A United Nations General Assembly resolution calling for an “immediate, durable and sustainable humanitarian truce” between Israel and Hamas passed by 120-14 votes, with 45 abstentions, on Oct. 27.
The resolution, introduced by Jordan, stressed the need “to urgently establish a mechanism to ensure the protection of the Palestinian civilian population” and “firmly rejected any attempts [by Israel] at forced transfer of the Palestinian civilian population.” It also demanded “continuous, sufficient and unhindered” provision of essential supplies and service into the Gaza Strip and that all parties comply with international humanitarian law.

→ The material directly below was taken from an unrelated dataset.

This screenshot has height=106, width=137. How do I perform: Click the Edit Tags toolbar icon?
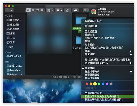[x=75, y=10]
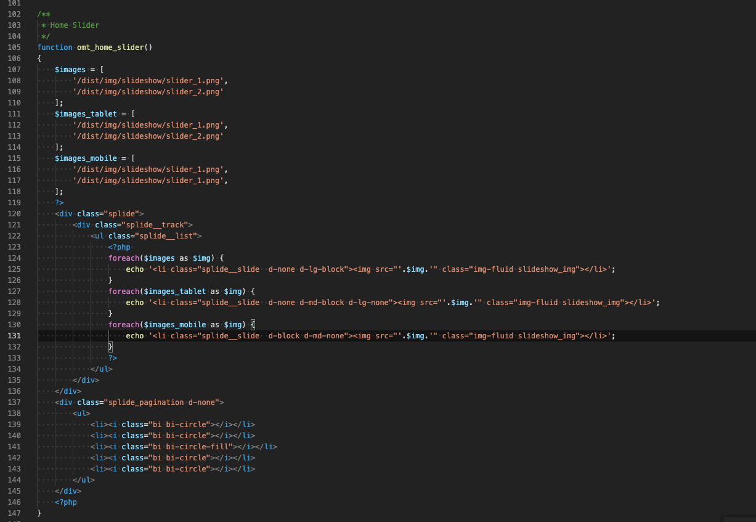Click the "splide_pagination d-none" class value

(x=163, y=402)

While nonbinding, it was nevertheless historically and politically significant as a reflection of just how isolated the U.S. and Israel are in this conflict. The U.S. and Israel’s votes against Palestine have made them outliers on this issue. The U.N. vote reflects a growing divide between imperialist countries — like the U.S, Israel, Britain, Japan and Germany — and the Global South, countries which are increasingly rising up against centuries of colonial oppression.
A number of countries’ delegates walked out when Israel’s delegate spoke, while there was long applause for the Palestinian speaker.

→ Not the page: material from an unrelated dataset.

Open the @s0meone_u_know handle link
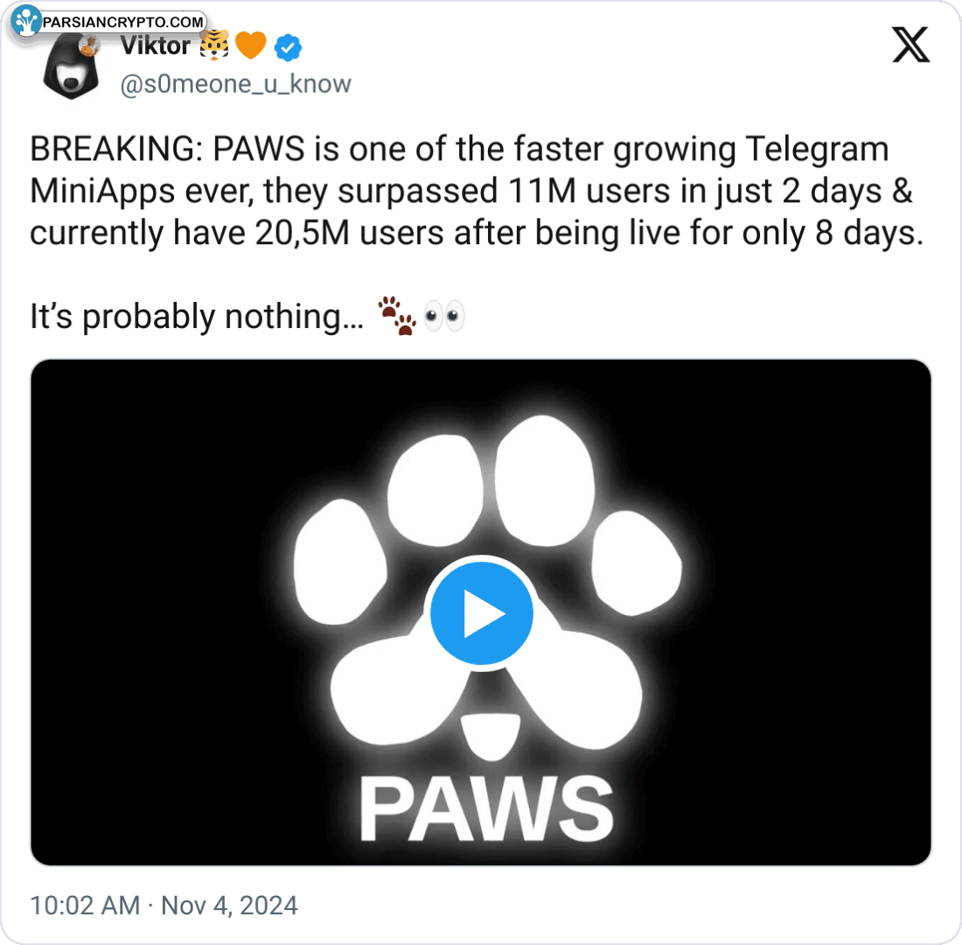Viewport: 962px width, 945px height. tap(234, 84)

Around the globe, the masses of people have taken to the streets in record numbers to support Palestine and condemn the genocidal assaults on Gaza by Israel with U.S. backing and funding. The General Assembly vote stands in stark contrast to the earlier U.N. Security Council resolution for a ceasefire in Gaza that was vetoed by the United States.
Several delegates, including Cuban Foreign Affairs Minister Bruno Rodriquez, pointed to the UNSC vote as an ongoing example of the failure of the U.N. to resolve the Palestinian-Israeli conflict. China released a statement calling for the right of return for Palestinians.